INSTRUCTIONS FOR THE TASK: When you reach the line containing "At what coordinates", repeat that line and each one after it exactly until the records end, leaving out pictures.

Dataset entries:
========

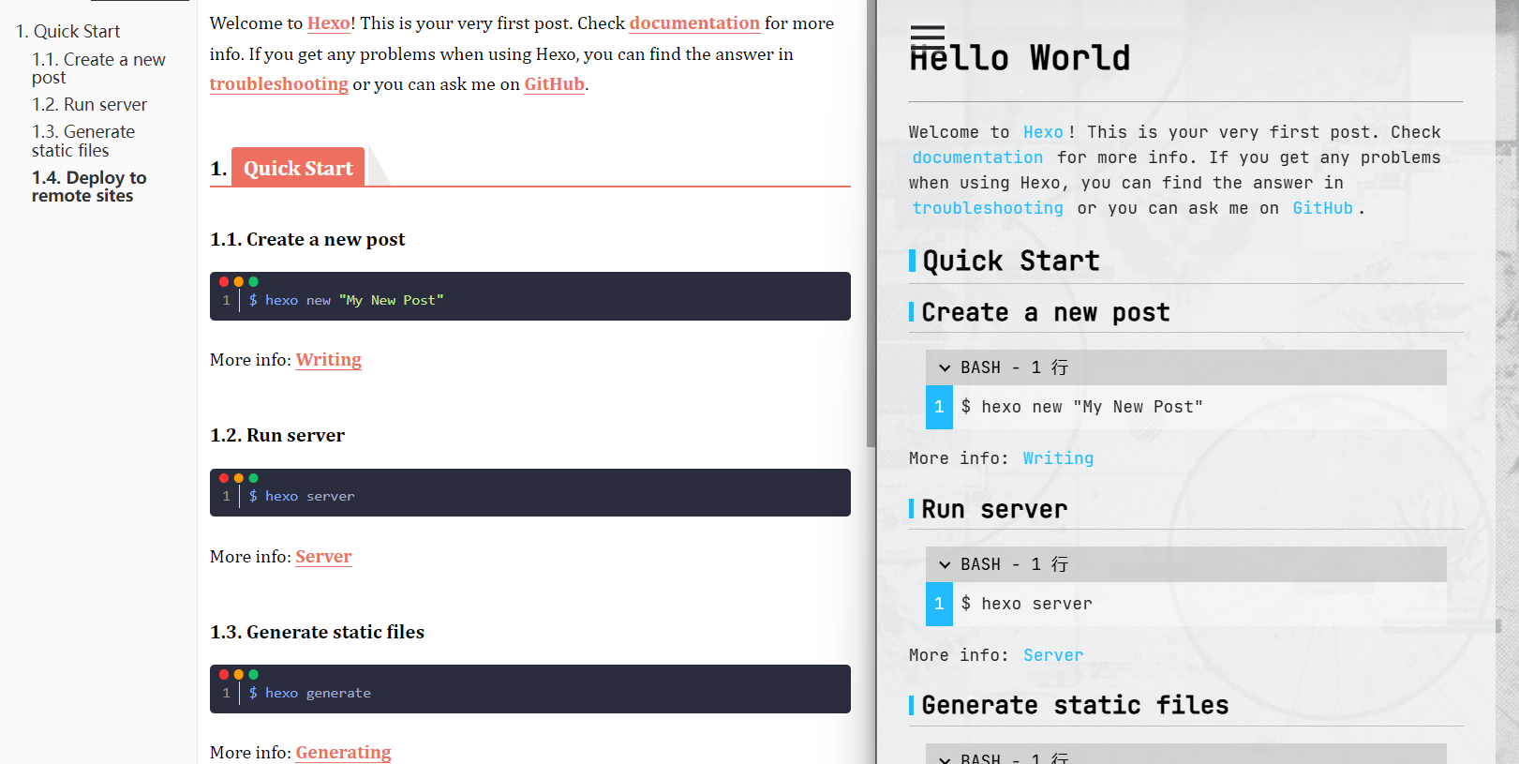Click the green dot on the "hexo server" code block
Screen dimensions: 1519x764
pyautogui.click(x=254, y=478)
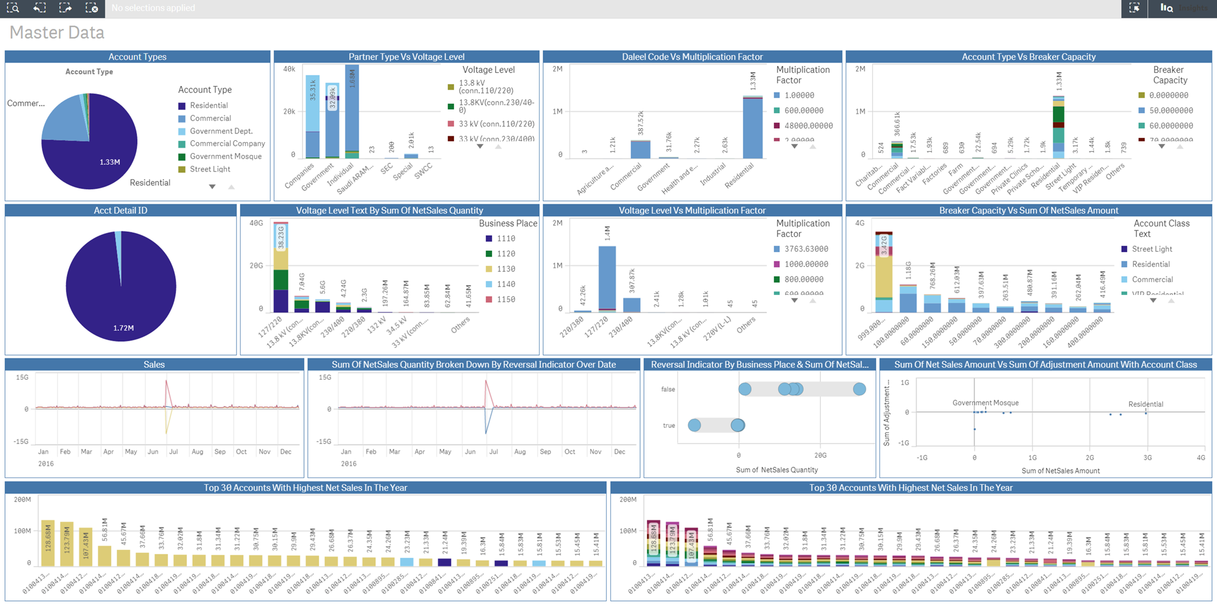Select Residential in Account Type legend

click(x=203, y=105)
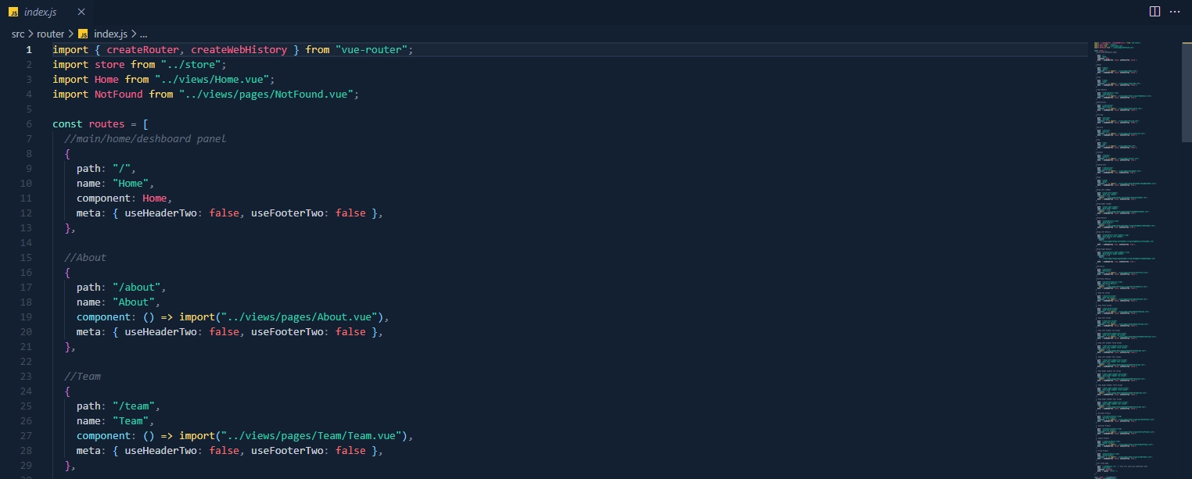Click the JS file icon on the tab

click(x=12, y=12)
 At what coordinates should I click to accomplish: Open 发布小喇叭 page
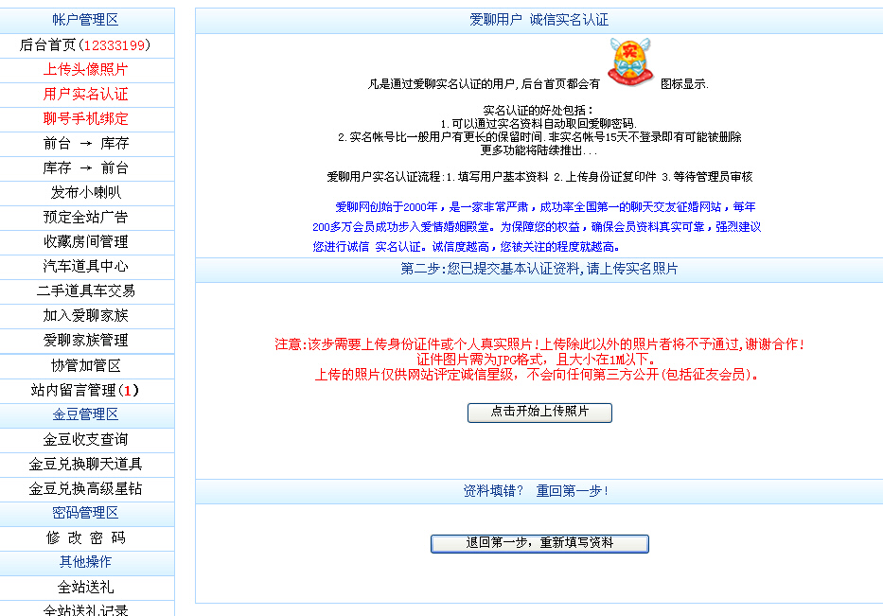click(x=85, y=193)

========

RESPONSE AREA:
 At what coordinates should I click to accomplish: Open 发布小喇叭 page
click(x=85, y=193)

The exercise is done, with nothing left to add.